Pérou : "Nous n’avons jamais pensé à fermer pendant la crise"

« La situation dans le quartier de Mariategui, où nous sommes présents, est très dure » [1] dit Davis Morante, directeur adjoint de Cenca, notre partenaire à Lima. « On parle de familles qui sont, sans la pandémie, dans une situation d’extrême pauvreté. Elles se sont organisées en lançant les ‘Casseroles pour tous’. Ce sont les femmes du quartier qui ont pris l’initiative. Elles ont commencé à cuisiner en commun ce qu’elles avaient et à le distribuer aux habitants du quartier. » Le Pérou a été un des premiers pays en Amérique du Sud à confiner sa population. Les conséquences ont été immédiates dans un pays où 70% des habitants travaillent dans le secteur informel et ont besoin de sortir de chez eux pour pouvoir vivre. C’est encore plus vrai pour les populations des quartiers populaires. Cenca s’est très vite mobilisé tant la situation devenait critique, face à des familles qui se sont retrouvées du jour au lendemain sans moyen d’acheter des produits de base et de la nourriture. « Au début, dit Davis, nous nous sommes occupés des familles en distribuant des paniers-repas, pour atteindre le plus de familles » dans des circonstances compliquées car les déplacements étaient très limités. Personne de l’équipe de Cenca ne pouvait accéder au quartier de Mariategui, sauf deux parmi tous, Davis et Abilia Ramos Alcantara, coordinatrice. Ils habitent sur place et ont organisé toute la distribution, en lien avec les différents responsables des « agrupaciones », ces comités de quartier qui quadrillent Lima.

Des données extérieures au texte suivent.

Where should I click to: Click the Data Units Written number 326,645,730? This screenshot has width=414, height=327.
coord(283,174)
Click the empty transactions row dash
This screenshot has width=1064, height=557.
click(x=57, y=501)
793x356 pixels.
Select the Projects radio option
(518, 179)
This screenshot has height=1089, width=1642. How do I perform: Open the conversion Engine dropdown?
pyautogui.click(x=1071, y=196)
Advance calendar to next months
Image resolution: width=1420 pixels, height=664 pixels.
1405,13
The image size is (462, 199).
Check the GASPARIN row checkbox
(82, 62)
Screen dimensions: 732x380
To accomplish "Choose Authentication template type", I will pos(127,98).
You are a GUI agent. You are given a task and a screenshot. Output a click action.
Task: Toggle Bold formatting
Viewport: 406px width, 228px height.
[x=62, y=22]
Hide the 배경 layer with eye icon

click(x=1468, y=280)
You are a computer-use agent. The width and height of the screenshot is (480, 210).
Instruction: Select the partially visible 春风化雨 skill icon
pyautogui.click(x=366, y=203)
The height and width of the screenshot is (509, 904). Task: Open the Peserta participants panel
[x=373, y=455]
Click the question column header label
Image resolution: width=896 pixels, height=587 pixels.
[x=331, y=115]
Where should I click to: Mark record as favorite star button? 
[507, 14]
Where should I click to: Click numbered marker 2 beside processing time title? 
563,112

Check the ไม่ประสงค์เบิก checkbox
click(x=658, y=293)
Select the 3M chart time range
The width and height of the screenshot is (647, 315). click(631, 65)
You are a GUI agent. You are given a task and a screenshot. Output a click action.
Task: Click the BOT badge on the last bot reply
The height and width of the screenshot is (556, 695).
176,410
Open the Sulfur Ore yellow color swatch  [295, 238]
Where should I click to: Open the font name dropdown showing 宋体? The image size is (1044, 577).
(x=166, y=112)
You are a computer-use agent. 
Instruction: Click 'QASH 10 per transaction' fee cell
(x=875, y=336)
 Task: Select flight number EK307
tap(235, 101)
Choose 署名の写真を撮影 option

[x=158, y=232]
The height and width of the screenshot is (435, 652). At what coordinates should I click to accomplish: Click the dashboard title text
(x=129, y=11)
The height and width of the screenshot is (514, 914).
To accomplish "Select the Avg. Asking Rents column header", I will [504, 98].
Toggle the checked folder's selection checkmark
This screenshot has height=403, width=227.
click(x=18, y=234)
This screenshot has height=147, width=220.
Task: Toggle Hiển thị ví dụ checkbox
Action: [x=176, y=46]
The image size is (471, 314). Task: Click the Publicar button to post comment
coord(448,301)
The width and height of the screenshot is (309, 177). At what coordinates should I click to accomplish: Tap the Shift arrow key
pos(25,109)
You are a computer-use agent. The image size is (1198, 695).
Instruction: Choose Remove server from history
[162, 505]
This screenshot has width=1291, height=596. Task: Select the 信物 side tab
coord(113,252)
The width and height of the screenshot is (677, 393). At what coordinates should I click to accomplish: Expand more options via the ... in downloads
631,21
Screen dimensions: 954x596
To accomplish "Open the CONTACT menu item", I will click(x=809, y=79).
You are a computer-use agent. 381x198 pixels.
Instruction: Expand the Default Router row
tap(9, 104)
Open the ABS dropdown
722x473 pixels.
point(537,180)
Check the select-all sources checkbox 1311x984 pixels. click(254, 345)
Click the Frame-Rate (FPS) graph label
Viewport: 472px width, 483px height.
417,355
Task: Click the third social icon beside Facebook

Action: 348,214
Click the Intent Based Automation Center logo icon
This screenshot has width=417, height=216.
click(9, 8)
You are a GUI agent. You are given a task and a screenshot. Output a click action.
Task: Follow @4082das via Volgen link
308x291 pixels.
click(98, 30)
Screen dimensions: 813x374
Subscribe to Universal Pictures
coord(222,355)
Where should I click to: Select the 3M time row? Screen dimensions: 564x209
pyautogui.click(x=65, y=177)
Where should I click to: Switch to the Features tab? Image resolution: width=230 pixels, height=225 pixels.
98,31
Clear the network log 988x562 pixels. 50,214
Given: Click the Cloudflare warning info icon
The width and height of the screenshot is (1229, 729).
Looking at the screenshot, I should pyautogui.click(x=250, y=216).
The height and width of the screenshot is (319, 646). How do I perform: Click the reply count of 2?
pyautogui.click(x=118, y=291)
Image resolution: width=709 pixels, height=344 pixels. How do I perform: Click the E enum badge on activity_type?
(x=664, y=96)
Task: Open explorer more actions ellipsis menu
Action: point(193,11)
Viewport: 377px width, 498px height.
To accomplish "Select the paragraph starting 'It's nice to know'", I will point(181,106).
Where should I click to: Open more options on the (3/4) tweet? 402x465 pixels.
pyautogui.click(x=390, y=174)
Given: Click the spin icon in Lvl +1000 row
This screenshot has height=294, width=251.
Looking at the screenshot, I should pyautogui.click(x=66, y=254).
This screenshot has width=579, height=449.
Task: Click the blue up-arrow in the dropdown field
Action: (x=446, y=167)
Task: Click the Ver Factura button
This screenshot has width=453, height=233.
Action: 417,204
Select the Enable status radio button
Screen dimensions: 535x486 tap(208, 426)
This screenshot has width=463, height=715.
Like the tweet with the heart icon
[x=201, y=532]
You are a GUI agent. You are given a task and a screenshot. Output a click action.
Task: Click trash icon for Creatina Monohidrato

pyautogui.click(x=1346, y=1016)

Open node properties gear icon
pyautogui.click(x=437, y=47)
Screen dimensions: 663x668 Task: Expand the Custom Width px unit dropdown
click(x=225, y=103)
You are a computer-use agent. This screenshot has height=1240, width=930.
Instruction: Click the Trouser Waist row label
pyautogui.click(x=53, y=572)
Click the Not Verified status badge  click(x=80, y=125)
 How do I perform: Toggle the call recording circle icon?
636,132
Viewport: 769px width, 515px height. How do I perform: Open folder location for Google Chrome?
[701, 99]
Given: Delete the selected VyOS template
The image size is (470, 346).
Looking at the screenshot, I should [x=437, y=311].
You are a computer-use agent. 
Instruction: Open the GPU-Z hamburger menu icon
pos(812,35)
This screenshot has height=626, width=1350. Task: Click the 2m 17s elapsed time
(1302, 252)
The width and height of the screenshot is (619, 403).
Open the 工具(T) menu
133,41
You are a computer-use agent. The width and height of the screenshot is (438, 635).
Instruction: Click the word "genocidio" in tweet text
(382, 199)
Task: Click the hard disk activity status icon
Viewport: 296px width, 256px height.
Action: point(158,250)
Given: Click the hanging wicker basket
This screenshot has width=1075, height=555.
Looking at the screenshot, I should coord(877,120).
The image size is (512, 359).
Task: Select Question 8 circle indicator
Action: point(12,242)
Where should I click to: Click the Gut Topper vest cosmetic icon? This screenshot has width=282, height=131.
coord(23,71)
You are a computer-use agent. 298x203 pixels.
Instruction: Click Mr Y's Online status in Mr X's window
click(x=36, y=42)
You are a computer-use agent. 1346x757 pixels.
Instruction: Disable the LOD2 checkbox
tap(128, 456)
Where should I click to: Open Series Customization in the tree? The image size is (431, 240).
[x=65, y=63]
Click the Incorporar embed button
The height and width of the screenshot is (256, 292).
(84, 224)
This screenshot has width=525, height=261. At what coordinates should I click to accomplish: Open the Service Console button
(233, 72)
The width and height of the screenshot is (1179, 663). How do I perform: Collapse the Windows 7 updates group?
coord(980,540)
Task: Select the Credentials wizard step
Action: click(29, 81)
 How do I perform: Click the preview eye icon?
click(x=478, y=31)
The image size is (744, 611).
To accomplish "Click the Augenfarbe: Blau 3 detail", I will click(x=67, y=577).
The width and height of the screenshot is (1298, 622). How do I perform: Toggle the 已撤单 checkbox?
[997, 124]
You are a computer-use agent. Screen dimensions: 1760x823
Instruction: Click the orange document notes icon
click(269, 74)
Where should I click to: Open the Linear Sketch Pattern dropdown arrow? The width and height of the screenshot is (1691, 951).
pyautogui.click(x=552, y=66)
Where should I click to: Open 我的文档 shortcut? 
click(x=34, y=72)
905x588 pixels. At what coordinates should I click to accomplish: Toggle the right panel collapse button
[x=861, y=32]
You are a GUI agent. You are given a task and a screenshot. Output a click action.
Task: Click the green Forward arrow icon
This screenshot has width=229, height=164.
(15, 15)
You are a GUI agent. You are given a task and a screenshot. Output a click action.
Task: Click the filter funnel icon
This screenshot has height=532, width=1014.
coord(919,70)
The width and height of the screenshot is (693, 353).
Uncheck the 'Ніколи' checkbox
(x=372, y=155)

Tout a changé d’un moment à l’autre

« Tout a changé d’un moment à l’autre, témoigne Abilia, alors que de nombreuses familles vivent au jour le jour. Elles tiennent un commerce informel ou font des ménages. Il y a beaucoup de mères célibataires. Soudain, tout a été coupé, la nourriture, la santé… » Le lien entre les habitants de Mariategui et Cenca, grâce sa forte implantation locale, a toujours été maintenu, ce qui a permis d’atténuer les conséquences d’un système social et économique très vulnérable. « Les listes des habitants susceptibles de recevoir une aide financière de l’État n’étaient pas à jour, dit Davis, et seuls 15% des foyers l’ont reçue. Au final, beaucoup de familles de Mariategui se sont retrouvées sans rien. Globalement, les autorités ne prennent pas en compte ce type de quartier. Quand on te dit : ‘Reste chez toi’, comment fais-tu dans un espace de 5 m2 ? C’est de la folie. » Le lien avec Frères des Hommes n’a jamais non plus été coupé, la présence de Marie Bouret, notre volontaire auprès de Cenca, y a été pour beaucoup. « Les volontaires présents auprès de nos différents partenaires ont joué un rôle important d’intermédiaires, ils nous rapportaient beaucoup d’informations sur l’évolution du contexte », confirme Caroline Kientz, chargée de projets chez Frères des Hommes. «  Sur l’après Covid-19 ? Il va y avoir un besoin, répond Marie, de recréer un lien humain, ça sera très important. Il faudra écouter, accompagner les habitants et mettre en place des actions correspondant aux défis de la société d’après.  » Cette alliance que Cenca développe depuis des années avec les populations est au coeur de ces défis : «  Il y a une forte proximité, dit Davis, les gens nous font confiance. Ça nous donne aussi une grande responsabilité. Nous n’avons jamais pensé à fermer Cenca pendant la crise. Ça aurait été comme une démission. »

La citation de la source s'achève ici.